260 * @size: The amount of memory to allocate.
261 * @gfp: The GFP flags to use when allocating memory.
262 * @handle: Pointer to the handle to set
263 *
264 * This allocates the requested amount of memory from the pool.
265 * The gfp flags will be used when allocating memory, if the
266 * implementation supports it. The provided @handle will be
267 * set to the allocated object handle.
268 *
269 * Implementations must guarantee this to be thread-safe.
270 *
271 * Returns: 0 on success, negative value on error.
272 */
273 int zpool_malloc(struct zpool *zpool, size_t size, gfp_t gfp,
274 unsigned long *handle)
275 {
276 return zpool->driver->malloc(zpool->pool, size, gfp, handle);
277 }
278
279 /**
280 * zpool_free() - Free previously allocated memory
281 * @zpool: The zpool that allocated the memory.
282 * @handle: The handle to the memory to free.
283 *
284 * This frees previously allocated memory. This does not guarantee
285 * that the pool will actually free memory, only that the memory
286 * in the pool will become available for use by the pool.
287 *
288 * Implementations must guarantee this to be thread-safe,
289 * however only when freeing different handles. The same
290 * handle should only be freed once, and should not be used
291 * after freeing.
292 */
293 void zpool_free(struct zpool *zpool, unsigned long handle)
294 {
295 zpool->driver->free(zpool->pool, handle);
296 }
297
298 /**
299 * zpool_shrink() - Shrink the pool size
300 * @zpool: The zpool to shrink.
301 * @pages: The number of pages to shrink the pool.

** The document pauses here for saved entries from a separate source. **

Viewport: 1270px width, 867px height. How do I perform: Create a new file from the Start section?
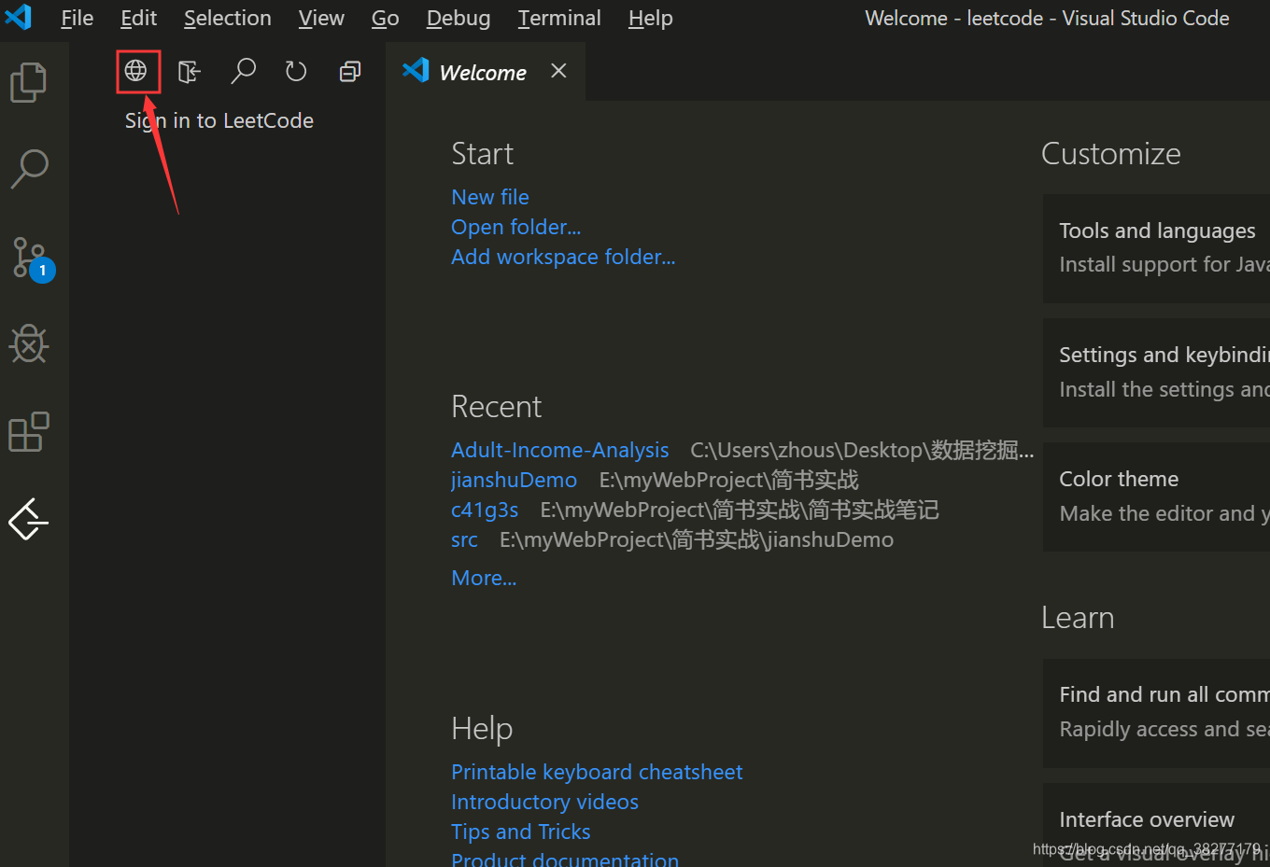[x=489, y=196]
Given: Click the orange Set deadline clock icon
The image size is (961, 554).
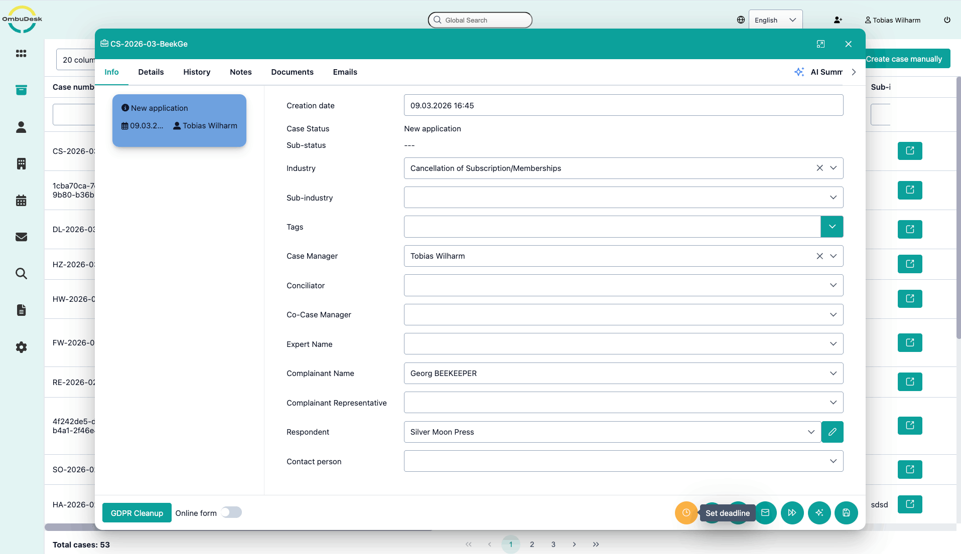Looking at the screenshot, I should 686,512.
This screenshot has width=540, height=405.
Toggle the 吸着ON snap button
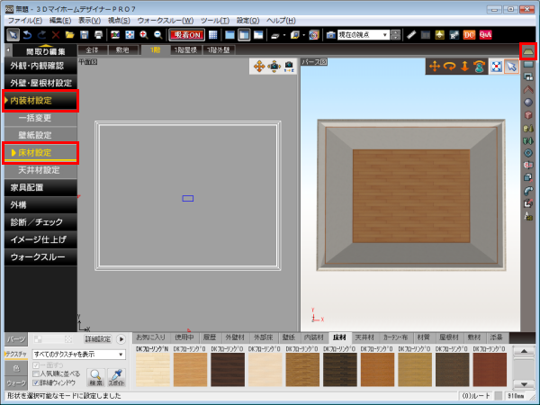point(184,34)
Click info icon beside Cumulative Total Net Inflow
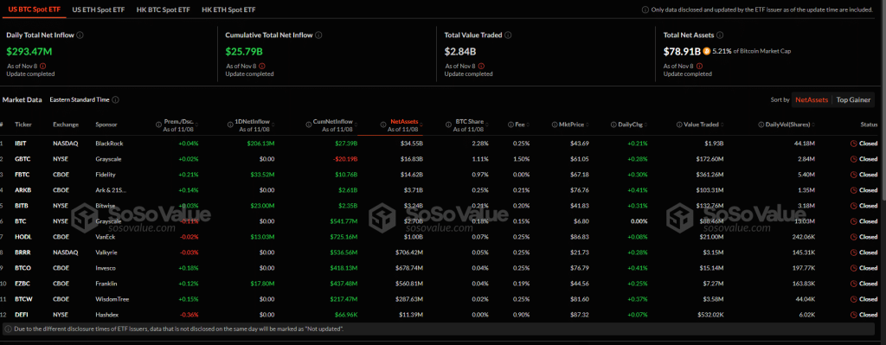Viewport: 886px width, 345px height. [318, 35]
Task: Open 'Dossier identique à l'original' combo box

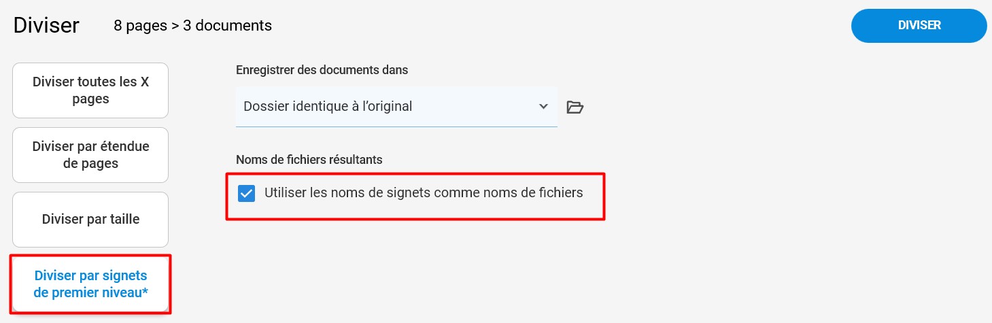Action: pos(396,106)
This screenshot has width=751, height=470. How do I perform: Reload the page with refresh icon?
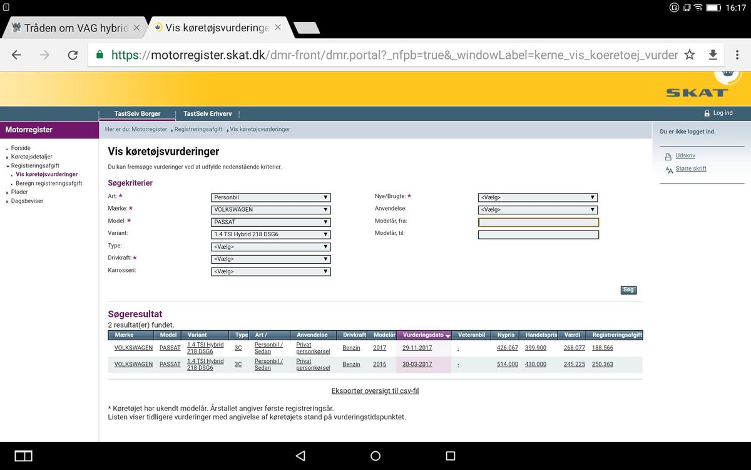73,55
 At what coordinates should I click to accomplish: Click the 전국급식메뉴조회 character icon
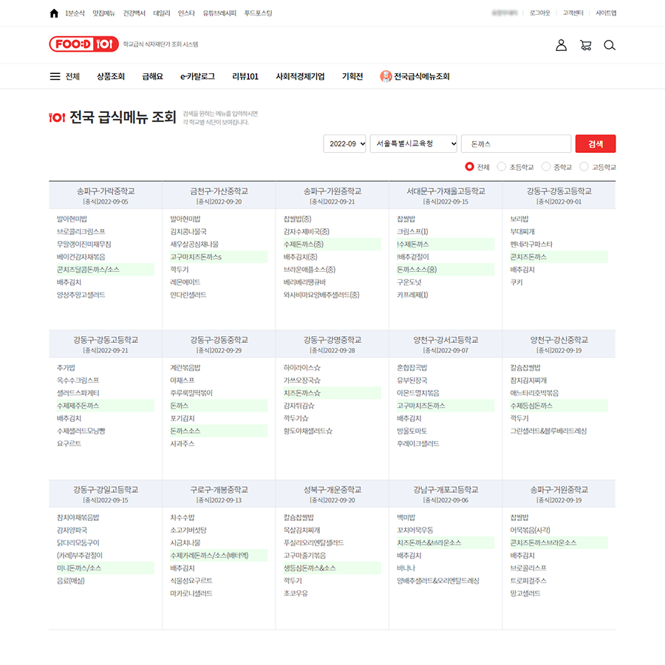[386, 76]
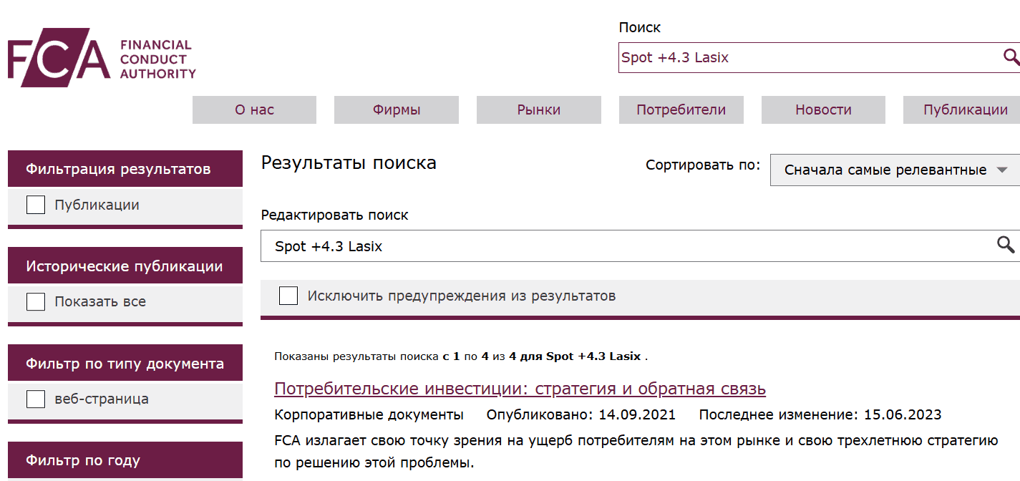Click the magnifier icon next to 'Редактировать поиск' field

(x=1006, y=246)
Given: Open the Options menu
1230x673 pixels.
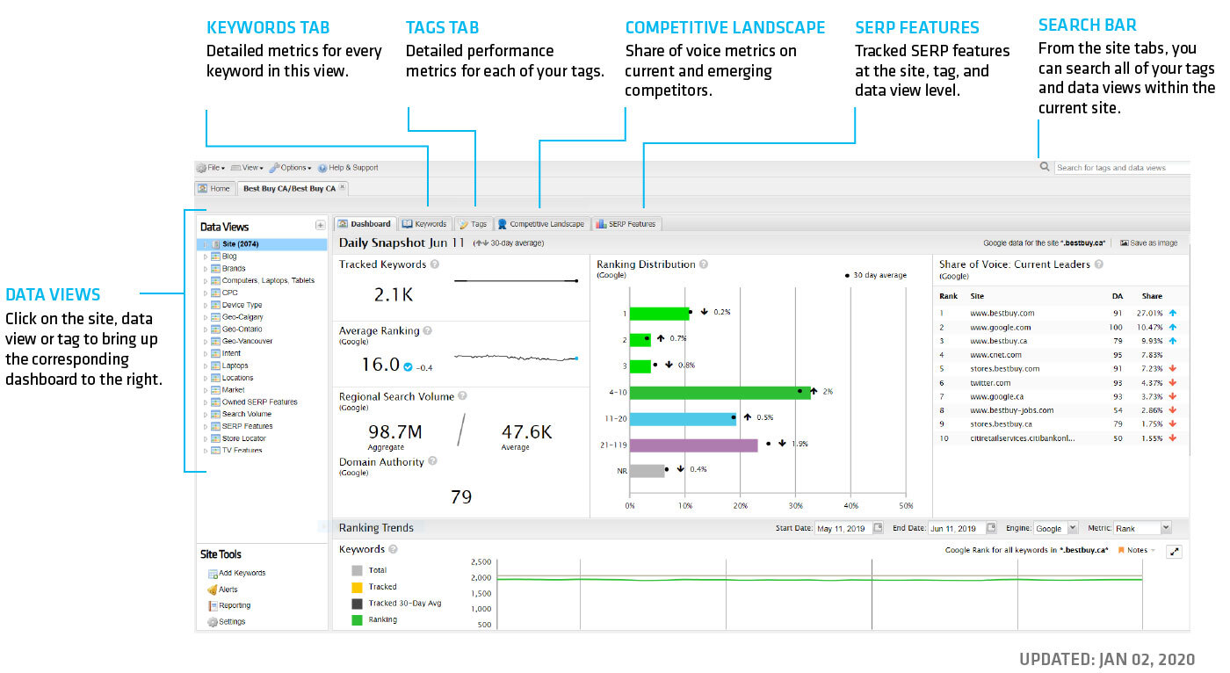Looking at the screenshot, I should (290, 167).
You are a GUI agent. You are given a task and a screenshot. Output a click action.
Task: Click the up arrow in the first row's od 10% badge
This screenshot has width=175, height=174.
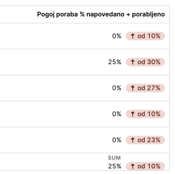click(133, 36)
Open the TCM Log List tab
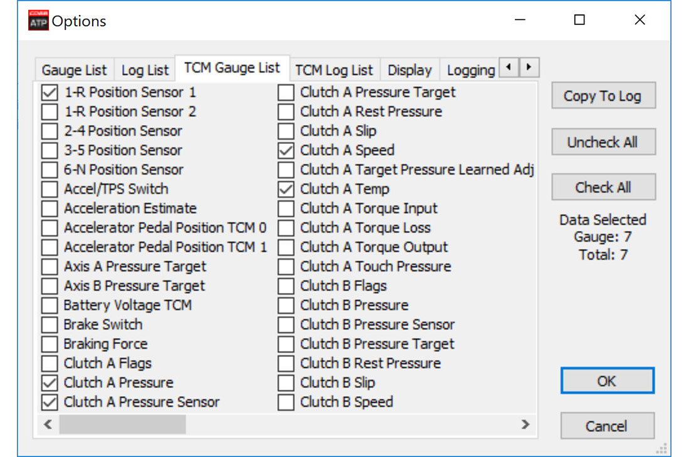Screen dimensions: 689x457 334,69
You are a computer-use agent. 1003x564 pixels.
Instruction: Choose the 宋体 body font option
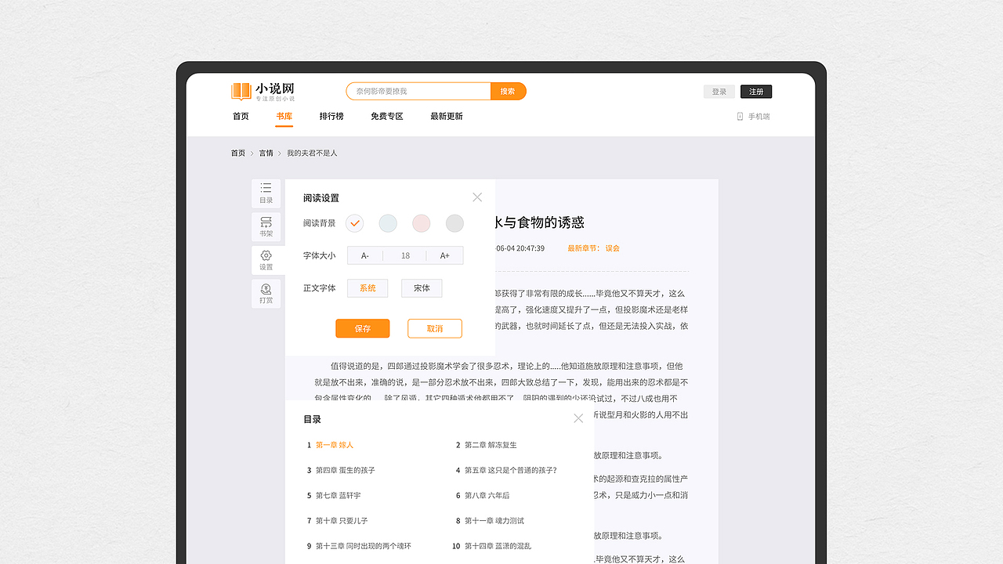pyautogui.click(x=421, y=287)
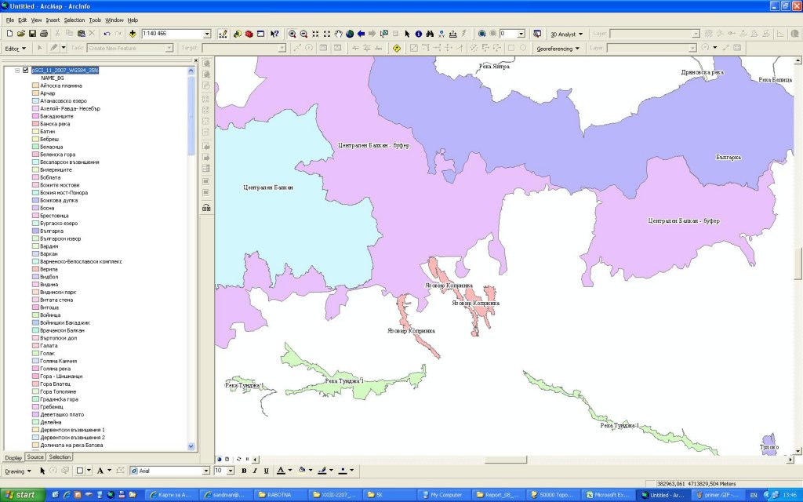Screen dimensions: 803x502
Task: Toggle visibility of the pSCI layer checkbox
Action: click(26, 70)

302 * @reclaimed: The number of pages successfully evicted.
303 *
304 * This attempts to shrink the actual memory size of the pool
305 * by evicting currently used handle(s). If the pool was
306 * created with no zpool_ops, or the evict call fails for any
307 * of the handles, this will fail. If non-NULL, the @reclaimed
308 * parameter will be set to the number of pages reclaimed,
309 * which may be more than the number of pages requested.
310 *
311 * Implementations must guarantee this to be thread-safe.
312 *
313 * Returns: 0 on success, negative value on error/failure.
314 */
315 int zpool_shrink(struct zpool *zpool, unsigned int pages,
316 unsigned int *reclaimed)
317 {
318 return zpool->driver->shrink ?
319 zpool->driver->shrink(zpool->pool, pages, reclaimed) : -EINVAL;
320 }
321
322 /**
323 * zpool_map_handle() - Map a previously allocated handle into memory
324 * @zpool: The zpool that the handle was allocated from
325 * @handle: The handle to map
326 * @mapmode: How the memory should be mapped
327 *
328 * This maps a previously allocated handle into memory. The @mapmode
329 * param indicates to the implementation how the memory will be
330 * used, i.e. read-only, write-only, read-write. If the
331 * implementation does not support it, the memory will be treated
332 * as read-write.
333 *
334 * This may hold locks, disable interrupts, and/or preemption,
335 * and the zpool_unmap_handle() must be called to undo those
336 * actions. The code that uses the mapped handle should complete
337 * its operatons on the mapped handle memory quickly and unmap
338 * as soon as possible. As the implementation may use per-cpu
339 * data, multiple handles should not be mapped concurrently on
340 * any cpu.
341 *
342 * Returns: A pointer to the handle's mapped memory area.
343 */
344 void *zpool_map_handle(struct zpool *zpool, unsigned long handle,
345 enum zpool_mapmode mapmode)
346 {
347 return zpool->driver->map(zpool->pool, handle, mapmode);
348 }
349
350 /**
351 * zpool_unmap_handle() - Unmap a previously mapped handle
352 * @zpool: The zpool that the handle was allocated from
353 * @handle: The handle to unmap
354 *
355 * This unmaps a previously mapped handle. Any locks or other
356 * actions that the implementation took in zpool_map_handle()
357 * will be undone here. The memory area returned from
358 * zpool_map_handle() should no longer be used after this.
359 */
360 void zpool_unmap_handle(struct zpool *zpool, unsigned long handle)
361 {
362 zpool->driver->unmap(zpool->pool, handle);
363 }
364
365 /**
366 * zpool_get_total_size() - The total size of the pool
367 * @zpool: The zpool to check
368 *
369 * This returns the total size in bytes of the pool.
370 *
371 * Returns: Total size of the zpool in bytes.
372 */
373 u64 zpool_get_total_size(struct zpool *zpool)
374 {
375 return zpool->driver->total_size(zpool->pool);
376 }
377
378 /**
379 * zpool_evictable() - Test if zpool is potentially evictable
380 * @zpool: The zpool to test
381 *
382 * Zpool is only potentially evictable when it's created with struct
383 * zpool_ops.evict and its driver implements struct zpool_driver.shrink.
384 *
385 * However, it doesn't necessarily mean driver will use zpool_ops.evict
386 * in its implementation of zpool_driver.shrink. It could do internal
387 * defragmentation instead.
388 *
389 * Returns: true if potentially evictable; false otherwise.
390 */
391 bool zpool_evictable(struct zpool *zpool)
392 {
393 return zpool->evictable;
394 }
395
396 MODULE_LICENSE("GPL");
397 MODULE_AUTHOR("Dan Streetman <ddstreet@ieee.org>");
398 MODULE_DESCRIPTION("Common API for compressed memory storage");